▶ **What needs to be done**
Retype every entry precisely and keep each line whole.

• • • • • • •

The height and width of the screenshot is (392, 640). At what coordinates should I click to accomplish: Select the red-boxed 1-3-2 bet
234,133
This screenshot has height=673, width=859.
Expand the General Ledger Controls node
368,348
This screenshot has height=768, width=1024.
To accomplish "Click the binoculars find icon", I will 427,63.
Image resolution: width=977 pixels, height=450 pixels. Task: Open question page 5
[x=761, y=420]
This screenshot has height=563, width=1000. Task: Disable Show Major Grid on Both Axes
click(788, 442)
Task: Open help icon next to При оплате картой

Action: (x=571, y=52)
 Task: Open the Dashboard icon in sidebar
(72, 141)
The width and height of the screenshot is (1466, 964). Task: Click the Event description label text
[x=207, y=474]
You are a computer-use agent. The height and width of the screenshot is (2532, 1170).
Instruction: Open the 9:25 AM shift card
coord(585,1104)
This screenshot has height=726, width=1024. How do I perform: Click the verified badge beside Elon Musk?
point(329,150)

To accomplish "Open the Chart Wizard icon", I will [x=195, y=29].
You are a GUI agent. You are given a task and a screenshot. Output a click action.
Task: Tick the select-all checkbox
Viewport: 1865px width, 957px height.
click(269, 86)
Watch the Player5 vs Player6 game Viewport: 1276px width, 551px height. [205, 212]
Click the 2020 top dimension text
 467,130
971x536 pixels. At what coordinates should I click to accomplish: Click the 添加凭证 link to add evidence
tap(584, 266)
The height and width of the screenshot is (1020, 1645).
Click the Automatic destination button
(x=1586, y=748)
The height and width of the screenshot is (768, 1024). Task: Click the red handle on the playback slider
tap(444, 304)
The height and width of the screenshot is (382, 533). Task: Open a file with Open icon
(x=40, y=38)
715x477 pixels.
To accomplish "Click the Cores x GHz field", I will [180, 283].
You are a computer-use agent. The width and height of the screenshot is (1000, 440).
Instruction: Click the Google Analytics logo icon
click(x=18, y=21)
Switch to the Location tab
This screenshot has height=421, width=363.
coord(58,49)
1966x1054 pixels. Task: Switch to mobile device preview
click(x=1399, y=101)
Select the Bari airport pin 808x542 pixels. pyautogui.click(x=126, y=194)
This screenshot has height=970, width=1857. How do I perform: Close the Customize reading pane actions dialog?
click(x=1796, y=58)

• • • • • • •

▶ **Expected output**
The height and width of the screenshot is (392, 640). At what coordinates should I click to accomplish: Select the red-boxed 1-3-2 bet
234,133
This screenshot has height=673, width=859.
Expand the General Ledger Controls node
368,348
This screenshot has height=768, width=1024.
To accomplish "Click the binoculars find icon", I will 427,63.
Image resolution: width=977 pixels, height=450 pixels. Task: Open question page 5
[x=761, y=420]
This screenshot has height=563, width=1000. Task: Disable Show Major Grid on Both Axes
click(788, 442)
Task: Open help icon next to При оплате картой

Action: (x=571, y=52)
 Task: Open the Dashboard icon in sidebar
(72, 141)
The width and height of the screenshot is (1466, 964). Task: Click the Event description label text
[x=207, y=474]
You are a computer-use agent. The height and width of the screenshot is (2532, 1170).
Instruction: Open the 9:25 AM shift card
coord(585,1104)
This screenshot has height=726, width=1024. How do I perform: Click the verified badge beside Elon Musk?
point(329,150)

To accomplish "Open the Chart Wizard icon", I will [x=195, y=29].
You are a GUI agent. You are given a task and a screenshot. Output a click action.
Task: Tick the select-all checkbox
Viewport: 1865px width, 957px height.
click(269, 86)
Watch the Player5 vs Player6 game Viewport: 1276px width, 551px height. [205, 212]
Click the 2020 top dimension text
 467,130
971x536 pixels. At what coordinates should I click to accomplish: Click the 添加凭证 link to add evidence
tap(584, 266)
The height and width of the screenshot is (1020, 1645).
Click the Automatic destination button
(x=1586, y=748)
The height and width of the screenshot is (768, 1024). Task: Click the red handle on the playback slider
tap(444, 304)
The height and width of the screenshot is (382, 533). Task: Open a file with Open icon
(x=40, y=38)
715x477 pixels.
To accomplish "Click the Cores x GHz field", I will [180, 283].
You are a computer-use agent. The width and height of the screenshot is (1000, 440).
Instruction: Click the Google Analytics logo icon
click(x=18, y=21)
Switch to the Location tab
This screenshot has height=421, width=363.
coord(58,49)
1966x1054 pixels. Task: Switch to mobile device preview
click(x=1399, y=101)
Select the Bari airport pin 808x542 pixels. pyautogui.click(x=126, y=194)
This screenshot has height=970, width=1857. How do I perform: Close the Customize reading pane actions dialog?
click(x=1796, y=58)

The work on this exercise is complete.